# m.5.Assignment -> Spooky authorship identification via Apache Spark


| **Overview** | Use Apache Spark and machine learning to determine sentence authorship labels. |
|----------|--------------------------------------------------------------------------------|
| **Data** | [Dark, ominous, and introspective](https://www.kaggle.com/competitions/spooky-author-identification/code) |

![image.png](attachment:image.png)

## **DETAILS**
#### **Dataset Description:** 
The spooky author identification dataset contains text from works of fiction written by spooky authors of the public domain: Edgar Allan Poe, HP Lovecraft and Mary Shelley. The data was prepared by chunking larger texts into sentences using CoreNLP's MaxEnt sentence tokenizer resulting in an odd non-sentence here and there. Your objective is to accurately identify the author of the sentences in the test set.
- **id** - unique identifier for each sentence
- **text** - sentence written by one of the authors
- **author** - {EAP:Edgar Allan Poe}, {HPL:HP Lovecraft}; {MWS:Mary Wollstonecraft Shelley}
#### **Objective:**
- A. Accurately identify the author of the sentences in the test set.
- B. Perform ALL work using Apache Spark.
#### **Dataset:**
- Training consists of passages with an author label.
- Test has sentences with no author labels.
#### **Competition Evaluation:**
The submissions were evaluated based on multi-class logarithmic loss. The logarithmic loss assesses the uncertainty of the predicted probabilities, penalizing confident incorrect predictions. Lower log loss values indicated better performance. 
#### **Approach:**
NLP techniques + machine learning algorithms. Feature engineering like bag-of-words, TF-IDF, word embeddings/Word2Vec. Perform algorithmic work with logistic regression, support vector machines, neural networks, and as appropriate.

## **TASKS**


### **Stage 0: Import Data**

1. Create a code notebook called: code_6_of_10_data_mine_<your_name>.ipynb
2. Load data into Spark data objects and explore structure, size, and distribution of information.


In [2]:
# The notebook already created.
# Load data into Spark data objects and explore structure, size and distribution of information
from pyspark.sql import SparkSession

# Create a SparkSession
spark = SparkSession.builder.appName("SpookyAuthor").master("local[*]").getOrCreate()

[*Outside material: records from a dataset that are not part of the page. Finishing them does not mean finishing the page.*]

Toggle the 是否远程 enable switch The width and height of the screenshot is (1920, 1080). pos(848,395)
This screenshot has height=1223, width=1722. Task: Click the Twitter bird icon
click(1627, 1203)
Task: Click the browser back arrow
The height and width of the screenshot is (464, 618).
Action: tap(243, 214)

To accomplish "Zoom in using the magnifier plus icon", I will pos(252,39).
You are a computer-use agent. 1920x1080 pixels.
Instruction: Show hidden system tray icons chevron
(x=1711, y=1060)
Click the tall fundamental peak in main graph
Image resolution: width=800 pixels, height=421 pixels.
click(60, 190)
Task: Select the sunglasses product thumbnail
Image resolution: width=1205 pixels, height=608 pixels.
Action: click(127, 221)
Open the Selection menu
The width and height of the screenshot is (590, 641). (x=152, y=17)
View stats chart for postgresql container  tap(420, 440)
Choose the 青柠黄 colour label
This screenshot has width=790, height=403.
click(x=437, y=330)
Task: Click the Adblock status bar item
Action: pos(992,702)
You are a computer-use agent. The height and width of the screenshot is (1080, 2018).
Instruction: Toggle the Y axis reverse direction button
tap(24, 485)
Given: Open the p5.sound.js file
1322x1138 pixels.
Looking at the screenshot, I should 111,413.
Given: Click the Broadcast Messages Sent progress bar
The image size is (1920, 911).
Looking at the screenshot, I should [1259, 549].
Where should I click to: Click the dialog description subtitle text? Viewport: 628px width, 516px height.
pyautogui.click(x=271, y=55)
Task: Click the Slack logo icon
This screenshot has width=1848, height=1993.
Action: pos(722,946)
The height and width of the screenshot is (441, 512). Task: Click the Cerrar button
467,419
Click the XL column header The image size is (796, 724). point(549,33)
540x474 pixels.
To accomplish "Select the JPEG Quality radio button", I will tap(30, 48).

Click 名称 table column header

# Load the train.csv & test.csv dataset into a Spark DataFrame
train_df = spark.read.csv("data/train.csv", header=True, inferSchema=True)
test_df = spark.read.csv("data/test.csv", header=True, inferSchema=True)

# Show the first few rows of the train and test DataFrame
print("Train DataFrame:\n")
train_df.show(3)

print("\nTest DataFrame:\n")
test_df.show(3)


Train DataFrame:

+-------+--------------------+------+
|     id|                text|author|
+-------+--------------------+------+
|id26305|This process, how...|   EAP|
|id17569|It never once occ...|   HPL|
|id11008|In his left hand ...|   EAP|
+-------+--------------------+------+
only showing top 3 rows

Test DataFrame:

+-------+--------------------+
|     id|                text|
+-------+--------------------+
|id02310|Still, as I urged...|
|id24541|If a fire wanted ...|
|id00134|And when they had...|
+-------+--------------------+
only showing top 3 rows